Published: D2 (Dagens Næringsliv)
Text: Line Bikstad
Photos: Lars Petter Pettersen

English translation by Anita Tønnessen, GU.

LILLEHAMMER IN THE END OF THE 1800 hundreds: In some small wooden houses beside the Nedre Mesna waterfall lies a small spinning farm, where farmers come with wool - and receive yarn in return. The owner Bernt Otto Johan Johansen is deeply religious, and eventually his calling inspires him to mission all over the Gudbrandsdalen valley. It's a tough job, he is away for long stretches, and the spinning could be better. In 1912 he sold the factory to Andreas R. Svarstad, who answers the farmers' needs: they do not just want yarns. They want the woven, colored, finished fabric for clothes from the wool they deliver.`

"Already at that time we had all the processes in-house," says Frode Svarstad, 51, who now owns Gudbrandsdalens Uldvarefabrik together with his 3rd cousin Ragnvald Svarstad (66). It is afternoon and he is standing between all the factory buildings: the first house, set up around 1900; the red brick buildings are from the 1920s and 1930s, when it was invested heavily; the new weavery from 1964; and the last expansion , a modern glass building, completed for the 100th anniversary celebrated in 1987.

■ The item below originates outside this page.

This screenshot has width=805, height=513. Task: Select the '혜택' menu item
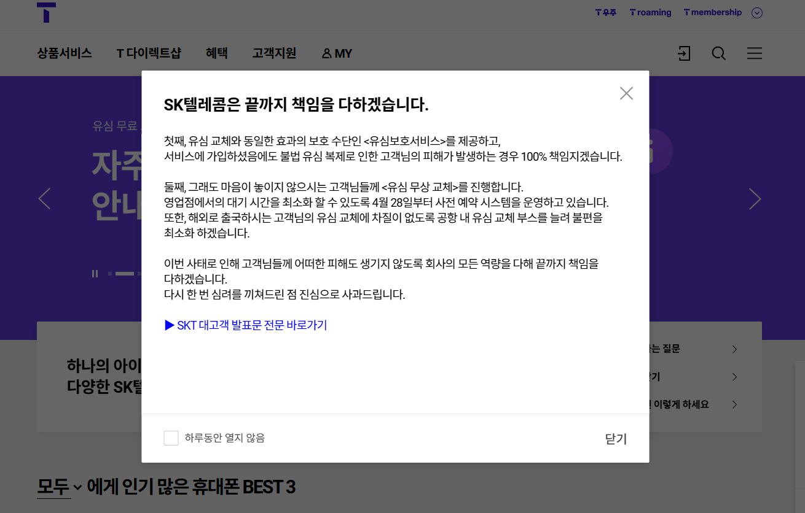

At this time, GU is one of Europe's leading suppliers of upholstery fabrics, and the only textile supplier in Scandinavia with its entire production under one roof; From the raw wool to the finished colored and woven fabric.

We are from Lillehammer, and have to trust ourselves. Here we have full control at all levels.

Frode Svarstad, fourth generation owner.


FASHION WITH MORE: Every other Norwegian bunad is made of fabric from Gudbrandsdalens Uldvarefabrik. Lillehammer has clients such as Snøhetta and Hurtigruten. They have developed a particularly durable fabric with special features, such as fire retardancy, for NSB (Norwegian National Rail), delivered fabrics to projects like The Norwegian Theater, Hotel Skt. Petri in Copenhagen and the King Abdullah World Cultural Center in Saudi Arabia.

During this year's furniture fair in Milan, GU previewed two new fabrics, a woven fabric with hand-woven expression and one with worn denim / straight look, both in line with the trend of natural materials and crafts. Their bunad fabrics and upholstery fabrics are used in the costumes for "Frozen" the Broadway musical version that recently opened in New York. Louis Vuitton uses GU fabrics in a never-before-made furniture by the French designer Pierre Paulin.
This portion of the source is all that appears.